Phoenix Suns: Tyson Chandler

Even at the age of 35, Chandler is still a helpful piece in the paint. The Suns are going nowhere fast and have no use for a veteran eating up 25 minutes a night on a team with lottery picks in need of seasoning. Chandler is owed another $13.6 million next season, which is a bit of a concern for any team that might be willing to trade for him, but he could still earn his paycheck in the right situation.

Portland Trail Blazers: Ed Davis

The Blazers like Davis, and Davis likes the Blazers, but Portland also has to clear about $3 million to get under the luxury tax line this season, and Davis fits that bill. Noah Vonleh also does, but he’s not as attractive on the market as Davis, who’s averaging 5.6 points (on 57.3 percent shooting) and 7.1 rebounds in 18.8 minutes per game off the bench. It’s an unfortunate reality for a small-market team.

George Hill has been linked to the Cavaliers for two weeks. (AP)
George Hill has been linked to the Cavaliers for two weeks. (AP)

Sacramento Kings: George Hill

The Hill-to-Cleveland talk has cooled in recent days, but there’s still plenty of fire there. Kings coach Dave Joerger would like to see Hill traded, according to a league source. Both teams are currently searching for better deals, and neither seems likely to find one. Hill’s two-way contributions would help Cleveland’s backcourt woes, and his departure would clear the way for Kings rookie De’Aaron Fox. And Hill isn’t the only player up for sale in Sacramento. Zach Randolph, Vince Carter, Garrett Temple, Kosta Koufos, Skal Labissiere and even Willie Cauley-Stein should be available for the right deal, too.

San Antonio Spurs: Brandon Paul

If the Spurs aren’t trading Leonard, and they’re reportedly hanging up the phone on anyone calling, then there isn’t much maneuvering the Spurs can do. LaMarcus Aldridge isn’t going anywhere. Neither, it would seem, are Tony Parker, Pau Gasol and Patty Mills, which leaves Danny Green or any number of low-priced contributors. San Antonio rarely makes moves, possibly because trade partners are afraid of being swindled, so if anybody were to go, it’s Paul, who’s fallen out of the rotation in recent weeks.

Toronto Raptors: Jonas Valanciunas

The Raptors, like the Spurs, are firmly entrenched in a high playoff seed with a clearly defined rotation. It doesn’t make much sense to make a middling trade, but Valanciunas — owed $17.6 million in 2019-20 — has the salary and ability to match if they’re looking for a bigger move. The Raptors can play Serge Ibaka at the five, and second-year center Jakob Poeltl is ready to take over the reins. If they can upgrade the roster and save the money Valanciunas is owed going forward, it’s a win-win.

Utah Jazz: Rodney Hood

Hood hasn’t met expectations in his first post-Hayward season, and he’s a restricted free agent this summer, so the Jazz have a decision to make. The fact that he’s been repeatedly mentioned in trade talks gives us a good indication as to which way they’re leaning on investing in their 2014 first-round pick. Unrestricted free agent-to-be Derrick Favors is in the same boat, and both are solid players who might land Utah a couple of first-round picks to build around Donovan Mitchell and Rudy Gobert.

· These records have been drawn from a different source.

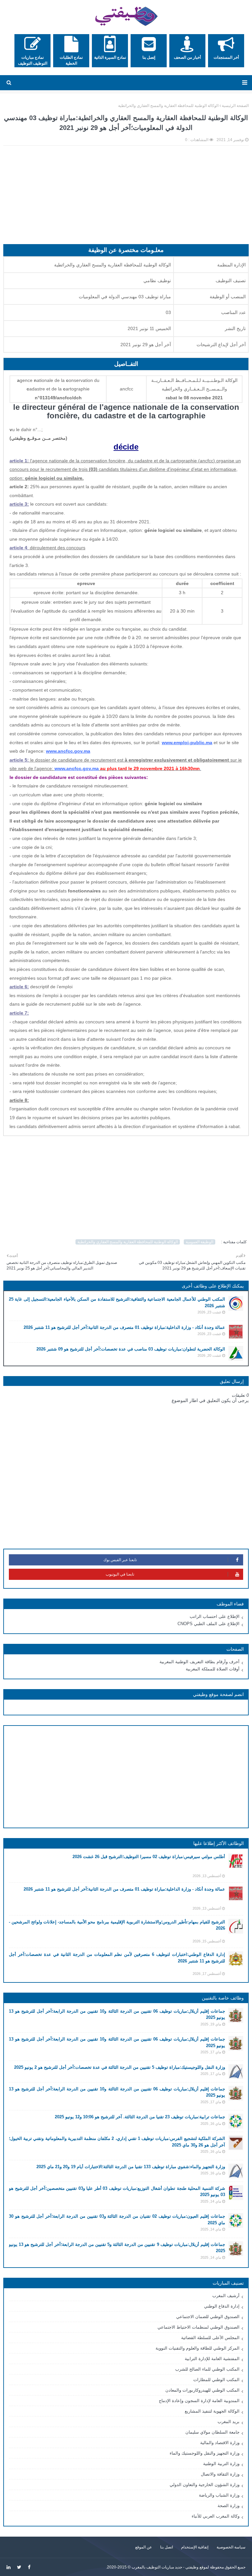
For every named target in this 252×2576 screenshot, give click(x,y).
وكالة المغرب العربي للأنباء (216, 2516)
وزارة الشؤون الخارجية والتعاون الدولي (205, 2484)
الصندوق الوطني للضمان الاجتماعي (208, 2316)
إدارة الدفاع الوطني (222, 2306)
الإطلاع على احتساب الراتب (215, 1616)
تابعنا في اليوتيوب (120, 1574)
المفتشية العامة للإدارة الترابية (212, 2358)
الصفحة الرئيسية (235, 105)
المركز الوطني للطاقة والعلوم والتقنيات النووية (198, 2348)
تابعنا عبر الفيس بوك (120, 1560)
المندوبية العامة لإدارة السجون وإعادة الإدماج (199, 2400)
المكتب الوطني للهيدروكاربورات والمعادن (202, 2390)
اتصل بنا (166, 2547)
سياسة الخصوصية (231, 2547)
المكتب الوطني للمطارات (216, 2379)
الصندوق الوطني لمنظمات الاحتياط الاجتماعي (199, 2327)
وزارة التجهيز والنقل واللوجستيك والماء (205, 2453)
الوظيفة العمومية (199, 1242)
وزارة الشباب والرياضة (219, 2495)
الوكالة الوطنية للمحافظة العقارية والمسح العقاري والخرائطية (168, 105)
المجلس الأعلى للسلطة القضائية (210, 2337)
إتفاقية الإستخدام (194, 2547)
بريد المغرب (229, 2421)
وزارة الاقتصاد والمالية (220, 2442)
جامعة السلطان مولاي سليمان (212, 2432)
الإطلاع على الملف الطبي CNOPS (209, 1623)
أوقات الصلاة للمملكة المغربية (213, 1668)
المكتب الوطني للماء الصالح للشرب (207, 2369)
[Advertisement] (126, 198)
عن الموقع (143, 2547)
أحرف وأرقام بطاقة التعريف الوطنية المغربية (199, 1661)
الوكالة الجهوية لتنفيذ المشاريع (212, 2411)
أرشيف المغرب (226, 2295)
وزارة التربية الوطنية (221, 2463)
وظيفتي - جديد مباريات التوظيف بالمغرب (165, 2567)
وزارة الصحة (229, 2505)
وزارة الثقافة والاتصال (220, 2474)
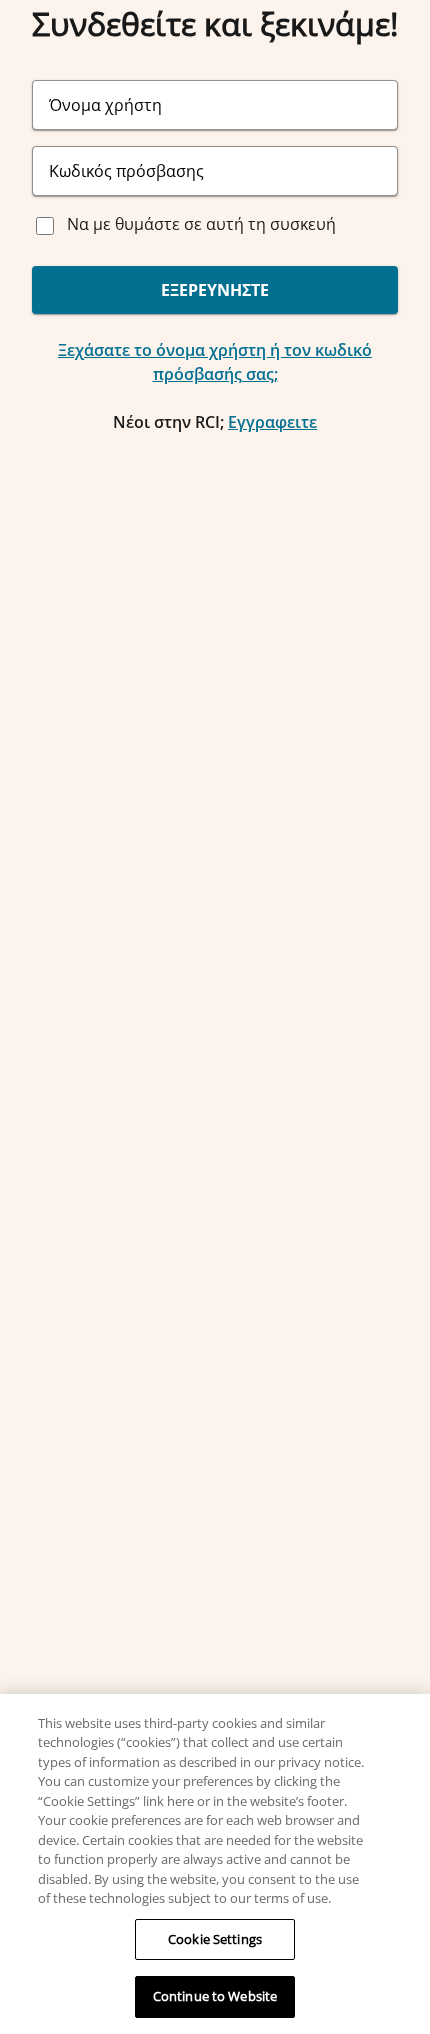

Washington Wizards: Marcin Gortat

The Wizards are in trouble, what with John Wall scheduled to miss 6-8 weeks and the team already struggling to recreate last year’s run to within a game of the conference finals. They have little of value to trade, and Gortat might not even qualify in that regard, since he’s already pondering retirement and playing fewer minutes than he has since coming to Washington in 2013. But he’s a productive player who, if packaged with a draft pick or two, might be enough to make a necessary shakeup. Maybe.